Obs BAD LOAN MORTDUE VALUE REASON JOB YOJ DEROG DELINQ CLAGE NINQ CLNO DEBTINC _NODE_ _LEAF_ _WARN_ P_BAD1 P_BAD0 V_BAD1 V_BAD0
1 1 1100 25860 39025 HomeImp Other 10.5 0 0 94.367 1 9 . 16 7   0.17391 0.82609 0.18808 0.81192
2 1 1300 70053 68400 HomeImp Other 7.0 0 2 121.833 0 14 . 13 6   0.29969 0.70031 0.32450 0.67550
3 1 1500 13500 16700 HomeImp Other 4.0 0 0 149.467 1 10 . 16 7   0.17391 0.82609 0.18808 0.81192
4 1 1500 . .     . . . . . . . 16 7   0.17391 0.82609 0.18808 0.81192
5 0 1700 97800 112000 HomeImp Office 3.0 0 0 93.333 0 14 . 16 7   0.17391 0.82609 0.18808 0.81192
6 1 1700 30548 40320 HomeImp Other 9.0 0 0 101.466 1 8 37.1136 16 7   0.17391 0.82609 0.18808 0.81192
7 1 1800 48649 57037 HomeImp Other 5.0 3 2 77.100 1 17 . 6 2   0.93939 0.06061 0.87500 0.12500
8 1 1800 28502 43034 HomeImp Other 11.0 0 0 88.766 0 8 36.8849 16 7   0.17391 0.82609 0.18808 0.81192
9 1 2000 32700 46740 HomeImp Other 3.0 0 2 216.933 1 12 . 13 6   0.29969 0.70031 0.32450 0.67550
10 1 2000 . 62250 HomeImp Sales 16.0 0 0 115.800 0 13 . 16 7   0.17391 0.82609 0.18808 0.81192


The data set contains the original variables and new variables that are created by the score statements.

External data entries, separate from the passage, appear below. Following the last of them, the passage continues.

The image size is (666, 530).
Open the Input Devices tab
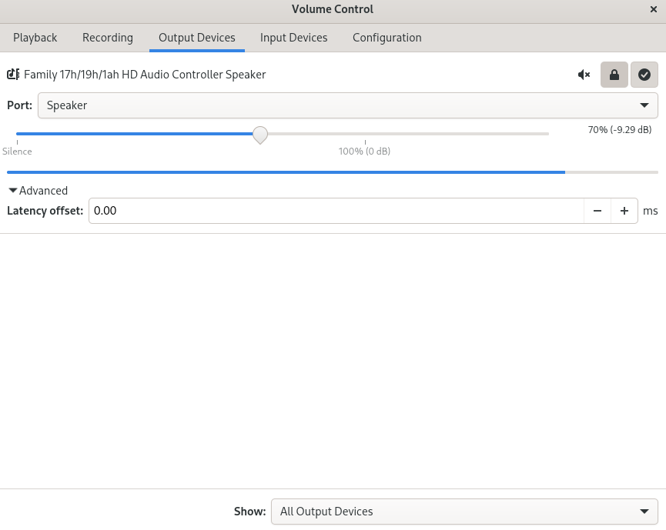pos(293,37)

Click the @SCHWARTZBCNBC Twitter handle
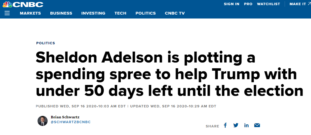tap(70, 122)
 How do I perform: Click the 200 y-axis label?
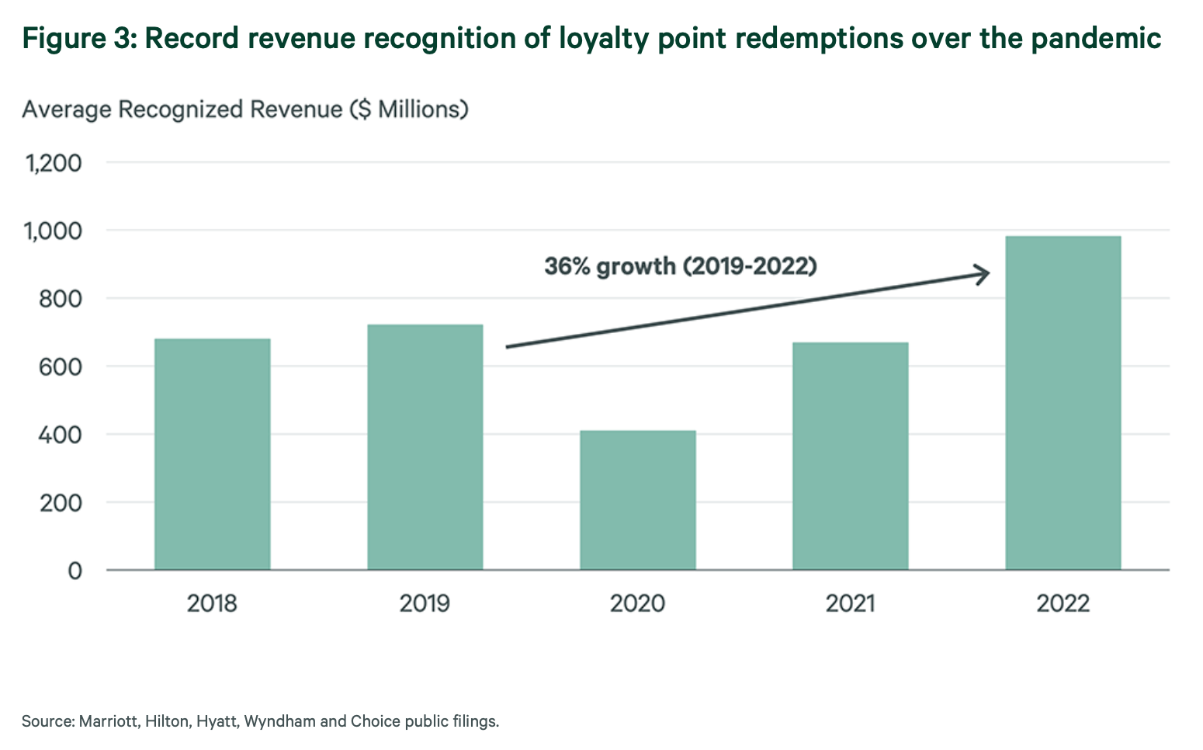click(60, 502)
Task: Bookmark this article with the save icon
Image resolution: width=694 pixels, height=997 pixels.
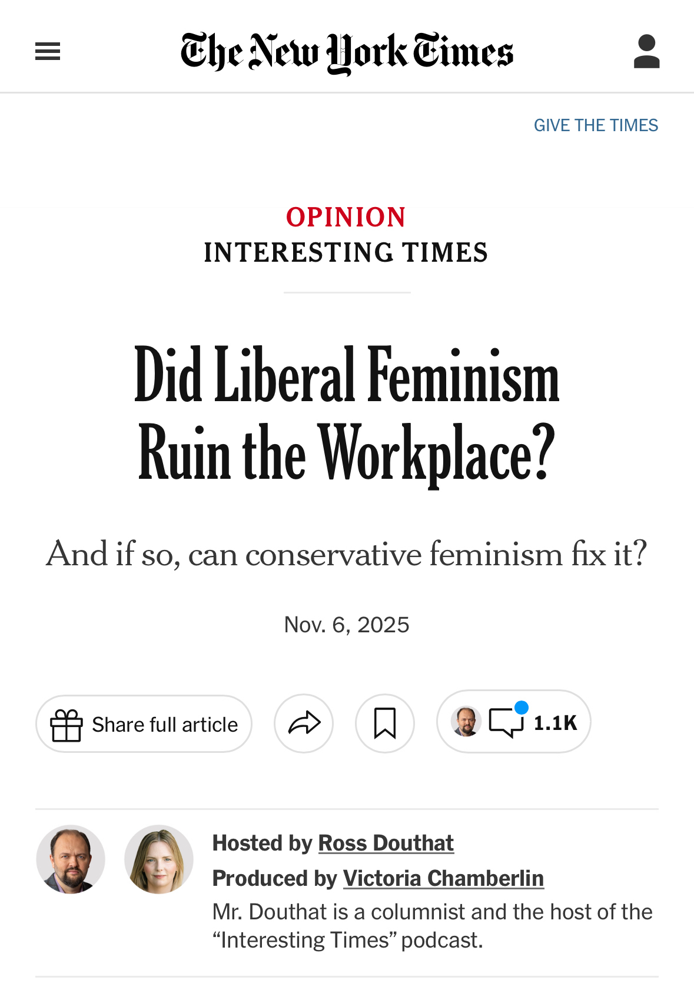Action: pyautogui.click(x=385, y=723)
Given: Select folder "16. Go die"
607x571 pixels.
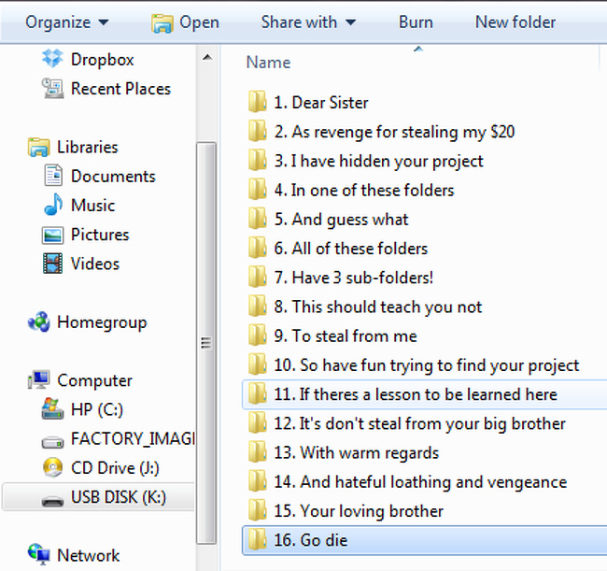Looking at the screenshot, I should pos(313,540).
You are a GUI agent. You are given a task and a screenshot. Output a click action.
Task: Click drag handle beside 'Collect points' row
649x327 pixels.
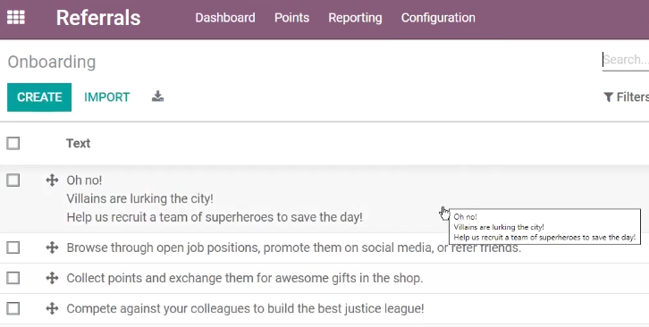click(x=52, y=278)
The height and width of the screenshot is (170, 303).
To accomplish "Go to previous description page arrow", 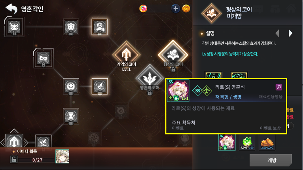I will pyautogui.click(x=277, y=33).
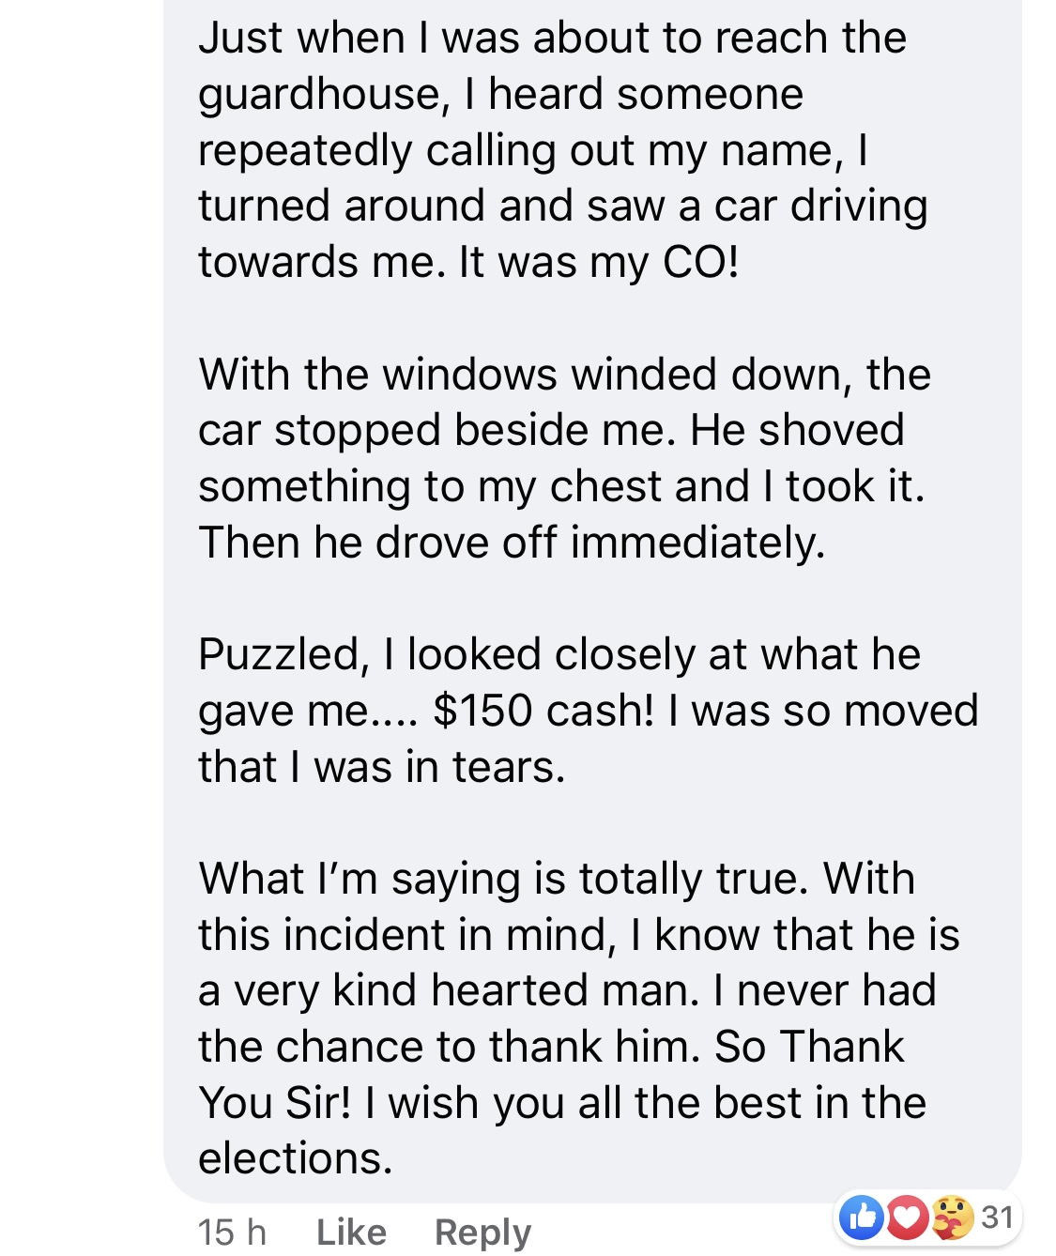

The variable P_BAD1 is the proportion of training observations at this leaf that have BAD=1, and this variable can be interpreted as the probability of default. The variable V_BAD1 is the proportion of validation observations at this leaf that have BAD=1. The other new variables are described in the section Outputs

The preceding statements can be used to score new data by including the new data set in place of HMEQ. The new data set must contain the same variables as the data that are used to build the tree model.